Ogni volta che postate una notiziona del tipo “moriremo tutti a breve perché Fukushima ha ammazzato il 98% delle bestioline e bestiolone del Pacifico e, non avendo di meglio da fare, ha distrutto anche l’universo e i pesci e le zebre e l’arcangelo Gabriele e Franco Baresi” o “Le mozzarelle dell’esselunga contengono piccoli cobra indiani: svegliaaaaaaahhh!!!! Rivoluzione subito!!!!” o “Bisogna usare piccoli elmetti di alluminio a forma di scroto per combattere le radiazioni mortali dei telefoni: lo dice uno studio di Sarcazzolamadonna” o “Le torri gemelle non sono mai esistite: uno studioso dell’Università delle Madri degli Stronzi ci spiega perché” o “Da una ricerca dell’Università dello Schifo e della Merda sembra che leccarsi le dita dopo aver mangiato le Fonzies possa trasmettere l’aidiesse e l’intelligenza: scappiamo inorriditi”, io penso sempre “Ma ti rendi conto che hai linkato il sito di uno stronzo a caso e ti stai informando da qualcuno probabilmente affidabile come il mio gatto senza denti (e sia chiaro: il mio gatto senza denti è quasi sempre più istruito, più intelligente e più simpatico degli stronzi che scrivono questi articoli, e sicuramente meno allarmista)? E quando leggi che la ricerca di Tizio Smith e Caio Williams ha prodotto questi stracazzo di risultati, hai mai perso un minuto della tua vita su google per vedere se Tizio e Caio esistano davvero e se siano davvero i professoroni spacciati dall’articolo dello stronzo a caso di poco fa o semplicemente due simpaticoni che hanno messo in piedi un sito come Lercio (hint: le notizie di Lercio sono false. Lo sapevi, spero)?
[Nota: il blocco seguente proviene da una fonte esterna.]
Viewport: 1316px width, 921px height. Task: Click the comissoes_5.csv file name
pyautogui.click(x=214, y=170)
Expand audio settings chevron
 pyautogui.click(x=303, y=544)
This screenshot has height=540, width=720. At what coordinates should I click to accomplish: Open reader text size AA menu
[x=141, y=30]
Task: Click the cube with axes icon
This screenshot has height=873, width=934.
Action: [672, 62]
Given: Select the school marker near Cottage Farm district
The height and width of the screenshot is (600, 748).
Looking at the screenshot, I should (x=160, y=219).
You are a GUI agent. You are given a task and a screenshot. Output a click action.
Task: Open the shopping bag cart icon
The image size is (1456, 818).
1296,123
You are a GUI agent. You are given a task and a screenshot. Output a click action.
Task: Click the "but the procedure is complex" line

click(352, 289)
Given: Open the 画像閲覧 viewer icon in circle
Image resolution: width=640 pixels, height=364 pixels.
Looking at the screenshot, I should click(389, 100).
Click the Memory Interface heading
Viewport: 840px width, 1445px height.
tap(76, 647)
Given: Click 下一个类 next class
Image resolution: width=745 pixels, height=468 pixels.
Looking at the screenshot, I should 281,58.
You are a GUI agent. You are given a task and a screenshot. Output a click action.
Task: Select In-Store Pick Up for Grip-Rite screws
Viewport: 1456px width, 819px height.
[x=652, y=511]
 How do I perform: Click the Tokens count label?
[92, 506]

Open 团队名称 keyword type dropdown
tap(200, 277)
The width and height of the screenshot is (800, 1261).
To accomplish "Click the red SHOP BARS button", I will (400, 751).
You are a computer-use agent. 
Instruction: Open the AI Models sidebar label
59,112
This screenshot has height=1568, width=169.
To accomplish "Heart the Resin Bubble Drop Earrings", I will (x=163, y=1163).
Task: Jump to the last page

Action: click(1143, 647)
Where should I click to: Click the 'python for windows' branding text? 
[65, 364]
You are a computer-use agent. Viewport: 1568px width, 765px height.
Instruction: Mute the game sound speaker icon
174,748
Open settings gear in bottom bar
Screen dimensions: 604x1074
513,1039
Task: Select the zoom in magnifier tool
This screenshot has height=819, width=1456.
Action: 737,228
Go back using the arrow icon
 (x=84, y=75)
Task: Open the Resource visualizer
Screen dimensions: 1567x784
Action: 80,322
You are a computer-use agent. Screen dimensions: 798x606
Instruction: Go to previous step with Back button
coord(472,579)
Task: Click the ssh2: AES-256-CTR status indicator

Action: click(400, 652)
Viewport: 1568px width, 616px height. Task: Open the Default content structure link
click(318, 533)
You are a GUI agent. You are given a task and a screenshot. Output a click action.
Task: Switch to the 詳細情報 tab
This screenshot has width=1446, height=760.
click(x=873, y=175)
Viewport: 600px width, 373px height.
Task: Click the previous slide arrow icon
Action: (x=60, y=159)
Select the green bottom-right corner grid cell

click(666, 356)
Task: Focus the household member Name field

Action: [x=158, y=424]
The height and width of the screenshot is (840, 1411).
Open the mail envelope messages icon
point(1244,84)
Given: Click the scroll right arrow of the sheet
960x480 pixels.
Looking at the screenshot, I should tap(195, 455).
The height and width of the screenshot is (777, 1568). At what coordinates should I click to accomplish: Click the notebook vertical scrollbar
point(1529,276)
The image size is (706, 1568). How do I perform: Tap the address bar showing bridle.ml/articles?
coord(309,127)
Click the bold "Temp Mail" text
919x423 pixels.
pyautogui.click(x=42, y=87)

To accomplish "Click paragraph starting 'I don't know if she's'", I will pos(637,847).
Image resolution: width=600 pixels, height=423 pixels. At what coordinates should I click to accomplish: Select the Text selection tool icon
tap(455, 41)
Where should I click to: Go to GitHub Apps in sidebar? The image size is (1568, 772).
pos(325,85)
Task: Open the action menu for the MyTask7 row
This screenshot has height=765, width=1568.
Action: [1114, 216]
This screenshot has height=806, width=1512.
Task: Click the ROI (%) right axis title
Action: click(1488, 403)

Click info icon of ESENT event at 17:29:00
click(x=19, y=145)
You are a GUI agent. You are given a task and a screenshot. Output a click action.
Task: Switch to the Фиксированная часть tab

Spoiler: 99 volte su 99 la notizia che hai creduto vera e che hai condiviso col mondo intero (nel tentativo disperato di ricevere la solidarietà che giustamente ci meritiamo tutti davanti all’eventualità che il mondo finisca dopo domani per colpa di un battito di ali nel buco del culo di Beppe Grillo) è falsa”.
Già. Falsa.
E le scie chimiche hanno rotto il cazzo. Quelle robine bianche che ora tutti, per colpa di qualche stronzo, chiamate scie chimiche (e pure io le chiamo così, per farmi capire al volo), son sempre state una cosa che mi ha affascinato fin da quando ero bambino: mi piaceva vedere gli intrecci e i disegni che componevano in cielo. Ci vedevo qualcosa di bello e poetico. Ora voi stronzi e tutti quelli del sveeeeegliaaaaaaaahhhhhhhporcalatroiadellevostremadriiiiiiiiihhhhhhhhhhsvegliaaaaaaaaaaaaaaaa avete rovinato anche questa poesia. Sì, avete rovinato questa maledetta poesia e non vi perdonerò. Detto questo: c’è google. Usatelo, or die trying.